CAT employees negotiating wages with city
CHARLOTTESVILLE, Va. (WVIR) - Charlottesville Area Transit has been meeting with the city to negotiate a collective bargaining agreement for months.
But so far, no union contract has been formed.
New CAT operators make a little more than $22/hour.
Many of them say that’s not enough considering Charlottesville’s cost of living.
“The city’s expensive. A lot of our folks don’t live here, CAT operator Matthew Ray said. “They have to commute here.”
Ray says after ten years with CAT, he’s only making a little over $1/hour more than brand new employees.
“We have a lot of folks that are 10 to 30 year employees that aren’t at the top of pay scale, that’s a problem,” Ray said.
CAT also includes Charlottesville school bus drivers, who soon won’t receive the same benefits because they are not considered full time employees.
To advocate for themselves, Ray and other CAT employees unionized and started negotiations with the city back in October, 2023.
They were able to do this because of a collective bargaining ordinance that went into effect on January 1st, 2023.
“We want to come to a fair and competitive agreement for all of our employee groups,” Charlottesville Director of Communications Afton Schneider said. “Without our people, we can’t do anything, we get nothing done, and we can’t serve our communities.”

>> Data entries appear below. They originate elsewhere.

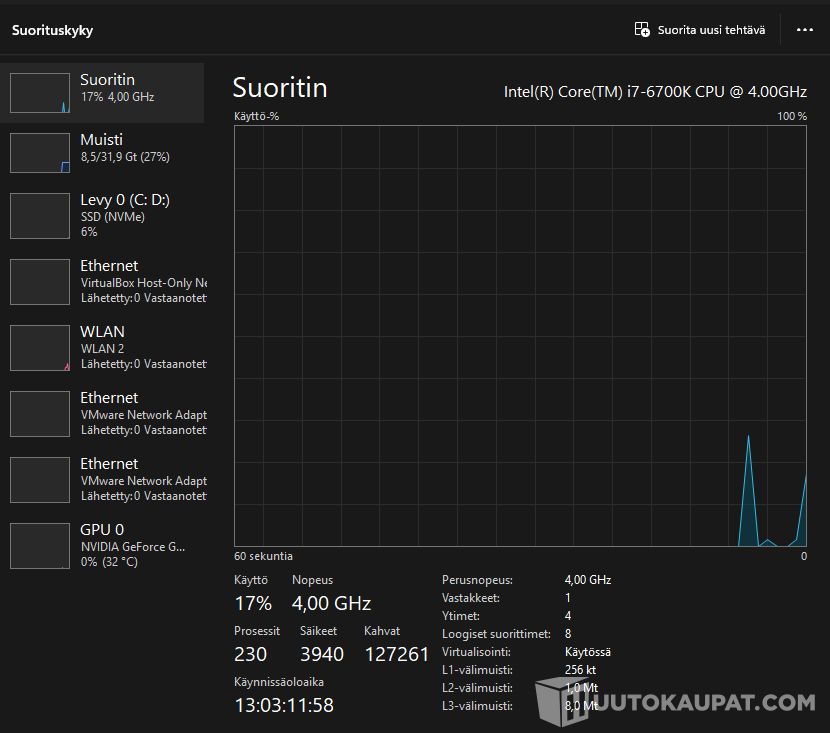Viewport: 830px width, 733px height.
Task: Click the WLAN mini graph thumbnail
Action: pyautogui.click(x=40, y=348)

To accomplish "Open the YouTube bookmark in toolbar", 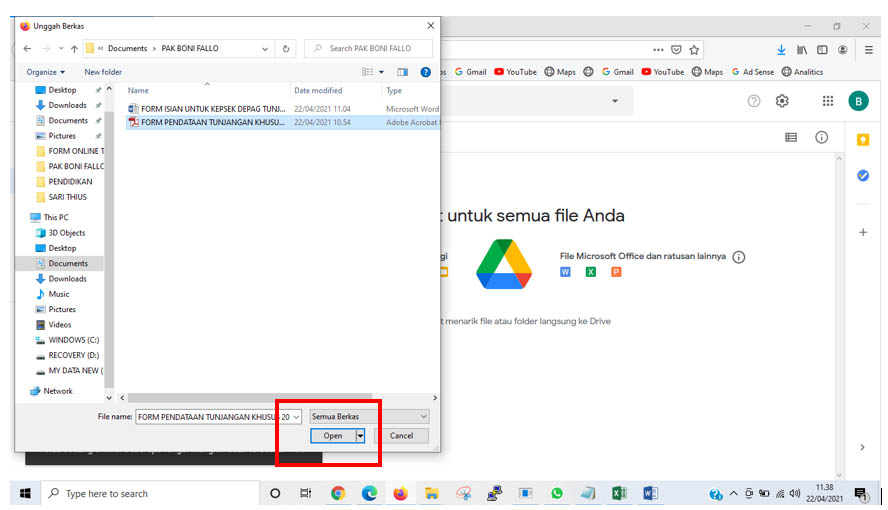I will pos(515,72).
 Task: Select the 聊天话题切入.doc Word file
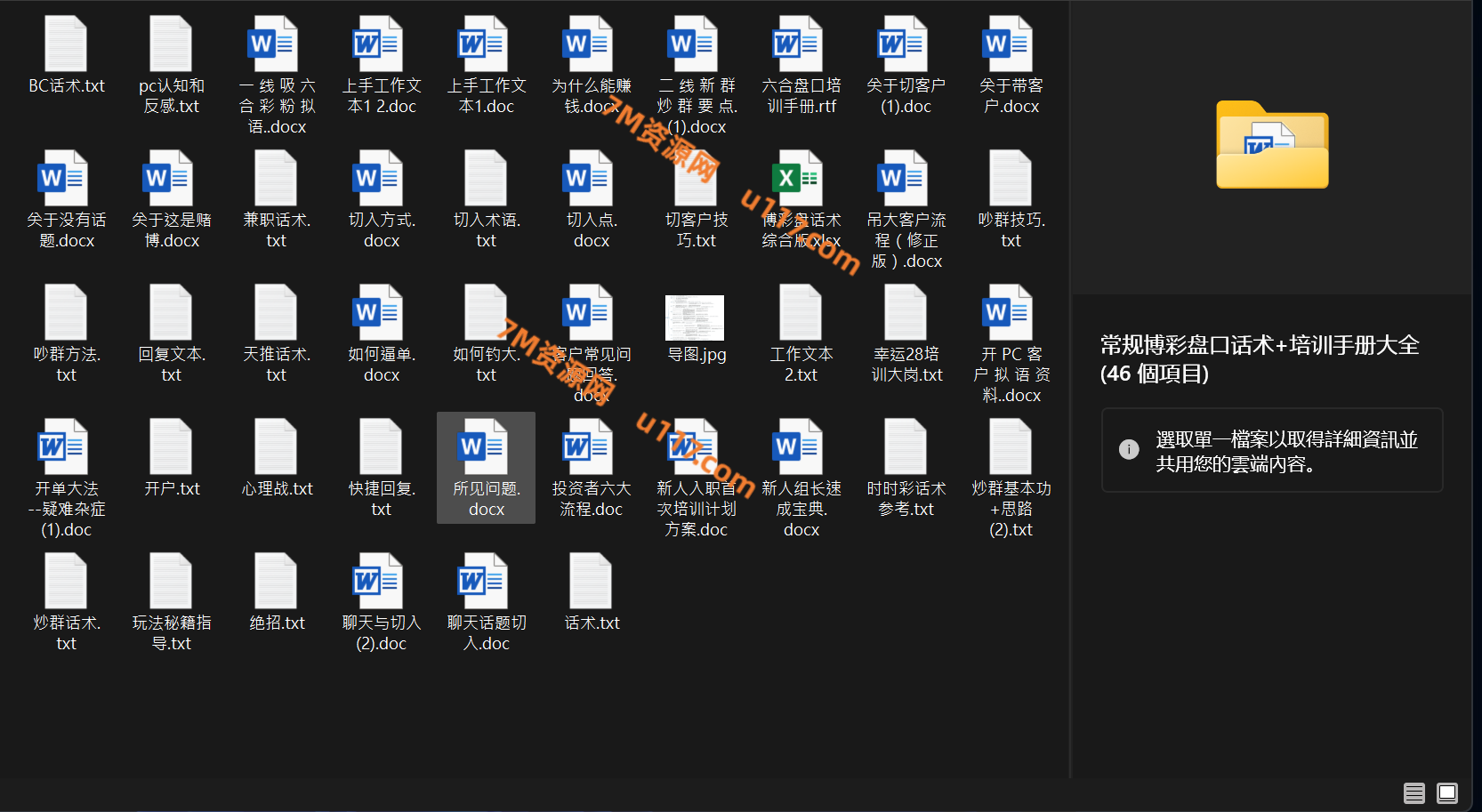click(x=486, y=582)
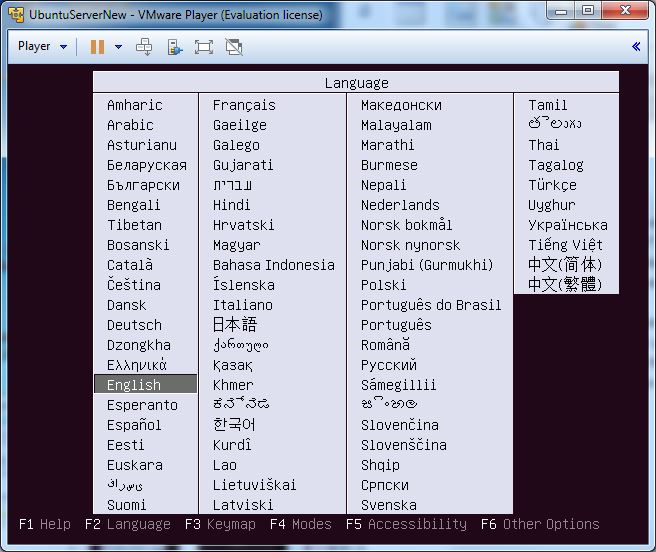
Task: Click Send Ctrl+Alt+Del icon in toolbar
Action: pos(144,47)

The two groups have not found that common middle ground yet.
According to labor law expert and professor at the University of Richmond School of Law, Ann Hodges, that’s not uncommon.
“It can take some time, depending on the positions of the parties,” Hodges said.
Collective bargaining for public groups was only brought back in Virginia in 2021.
Since then, it’s been slow moving across the state.
“It’s relatively new. And I think it’s a learning process,” Hodges said.
CAT is not the only ones engaging in collective bargaining, so are workers in Charlottesville City Schools. They say, it’s a group effort.
“Collective bargaining for both the bus drivers, the teachers, our support workers, people like that firefighters, any worker would make Charlottesville a more hospitable place to live and to work,” Charlottesville Education Association President Shannon Gillikin said.
For CAT and the city, the race is on now to have an agreement passed by the time the city manager presents the budget for the new fiscal year on March 5th.
But right now, there are no more negotiation sessions scheduled.
“Hopefully, one side or the other will decide to make some movement on a particular issue,” Hodges said. “Negotiations typically involve trade offs.”